That is a hell of a morphine trip.

“Maybe times are bad and your salaries are low. Don’t worry boys because there is always a way to cure things like that. Have a war and then prices go up and wages go up and everybody makes a hell of a lot of money. There’ll be one along pretty soon boys so don’t get impatient. It’ll come and then you’ll have your chance.”
Page 235
“And if they draft you why you’ve got a good chance of coming back without so many needs. Maybe you’ll need only one shoe instead of two that’s saving money. Maybe you’ll be blind and if you are why then you never need worry about the expense of glasses. Maybe you’ll be lucky like me. Look at me close boys I don’t need anything. A little broth or something three times a day and that’s all. No shoes no socks no underwear no shirt no gloves no hat no necktie no collar-buttons no vest no coat no movies no vaudeville no football not even a shave.”
Page 236
“Quit crying you silly little girl come over here and look at the nice man the nice man who was a soldier boy.
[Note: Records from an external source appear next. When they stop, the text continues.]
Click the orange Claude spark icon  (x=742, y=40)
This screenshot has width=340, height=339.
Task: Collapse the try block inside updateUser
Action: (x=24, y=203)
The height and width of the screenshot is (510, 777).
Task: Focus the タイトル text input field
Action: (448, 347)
You remember him don’t you? Don’t you remember little crybaby how you waved flags and saved tinfoil and put your savings in thrift stamps? Of course you do you silly. Well here’s the soldier you did it for.”
Page 237
“New nursery rhymes for new times. Hickory dickory dock my daddy’s nuts from shellshock. Humpty dumpty thought he was wise till gas came along and burned out his eyes. A diller a dollar a ten o’clock scholar blow off his legs and then watch him holler. Rockabye baby in the treetop don’t stop a bomb or you’ll probably flop. Now I lay me down to sleep my bombproof cellar’s good and deep but if I’m killed before I wake remember god it’s for your sake amen.”
Page 237
“Let them talk more munitions and airplanes and battleships and tanks and gases why of course we’ve got to have them we can’t get along without them how in the world could we protect the peace if we didn’t have them? Let them form blocs and alliances and mutual assistance pacts and guarantees of neutrality. Let them draft notes and ultimatums and protests and accusations.”
Page 239
“He saw a world of dead fathers and crippled brothers and crazy screaming sons. He saw a world of armless mothers clasping headless babies to their breasts trying to scream out their grief from throats that were cancerous with gas. He saw starved cities black and cold and motionless and the only things in this whole dead terrible world that made a move or a sound were the airplanes that blackened the sky and far off against the horizon the thunder of the big guns and the puffs that rose from barren tortured earth when their shells exploded.”
Page 248
“He was the future he was a perfect picture of the future and they were afraid to let anyone see what the future was like. Already they were looking ahead they were figuring the future and somewhere in the future they saw war. To fight that war they would need men and if men saw the future they wouldn’t fight.”
Page 249
“In your opinion, given the current state of world affairs, is Johnny Got His Gun still an important book?”
Page 254

Oh my goodness. It’s such a shame that this book seems to be cursed to always be relevant.